“The Long-term Effects on Children and Adolescents of a Policy Providing Work Supports for Low-income Parents” in the autumn 2011 issue of the Journal of Policy Analysis and Management is co-authored by Anjali Gupta, Center research associate, Jessica Thornton Walker, Chantelle J. Dowsett, Sylvia R. Epps, Amy E. Imes, Vonnie C. McLoyd, and Aletha C. Huston, who is also a long-time partner of the Center.
The authors review “New Hope”, a random-assignment experiment of an employment-based poverty reduction intervention program for adults, and explore if the positive effects of the program on the young children of participants diminished or reversed when children reached adolescence. Their evaluation showed that small positive impacts on school progress, school motivation, positive social behavior, child well-being, and parent control endured, but impacts on school achievement and problem behavior were no longer evident eight years after the random assignment.

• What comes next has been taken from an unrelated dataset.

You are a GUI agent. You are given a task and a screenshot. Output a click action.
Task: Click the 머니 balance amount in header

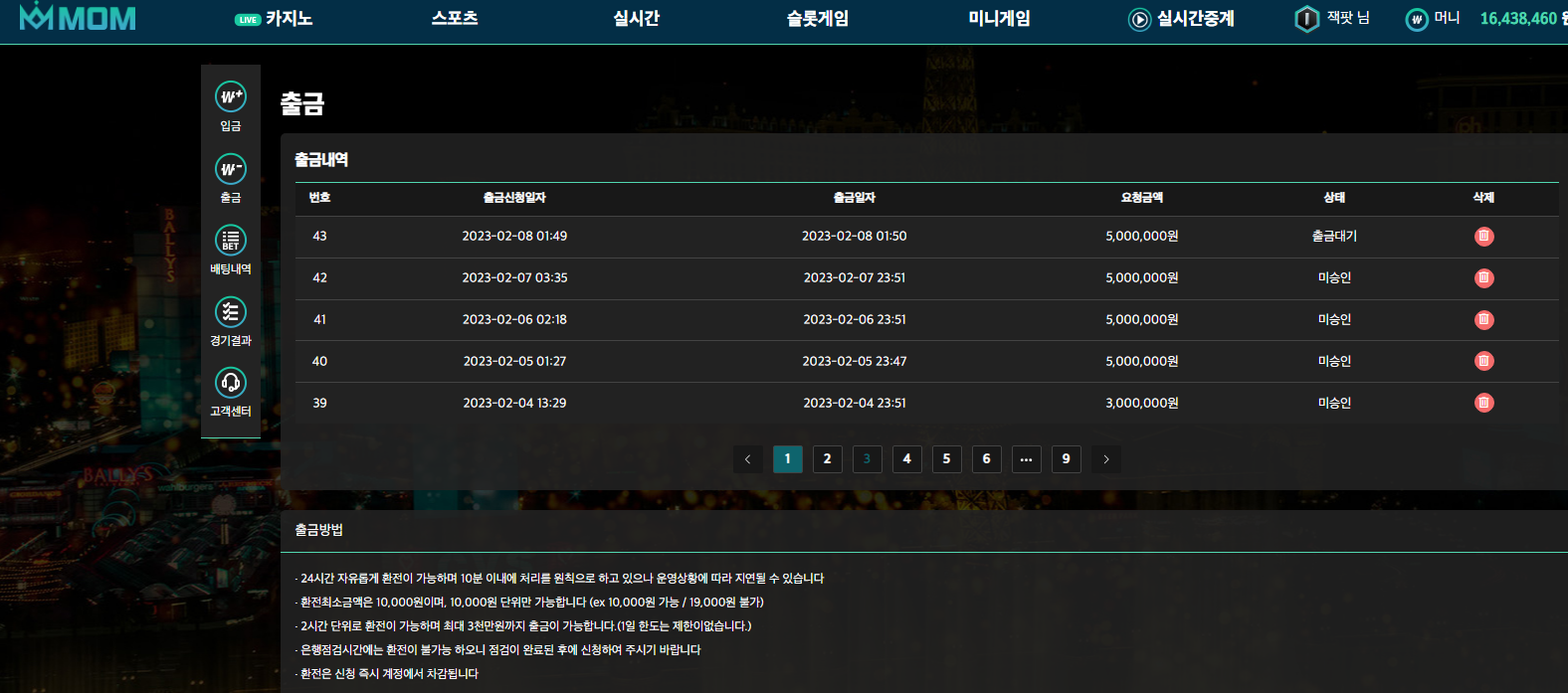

Anjali Gupta holds a Ph.D. from the University of Texas and is a research associate at the Ray Marshall Center for the Study of Human Resources. Gupta’s previous research has focused on relations between low-income mothers’ psychological well-being and economic/employment outcomes. Her research illuminates the complexity inherent in the work/ family balance debate and highlights a potential need for increased mental distress screening and treatment.
Aletha C. Huston is the Pricilla Pond Flawn Regents Professor of Child Development Emerita at the University of Texas at Austin and serves as the principal investigator of the New Hope project. She received her Ph.D in psychology and child development from the University of Minnesota.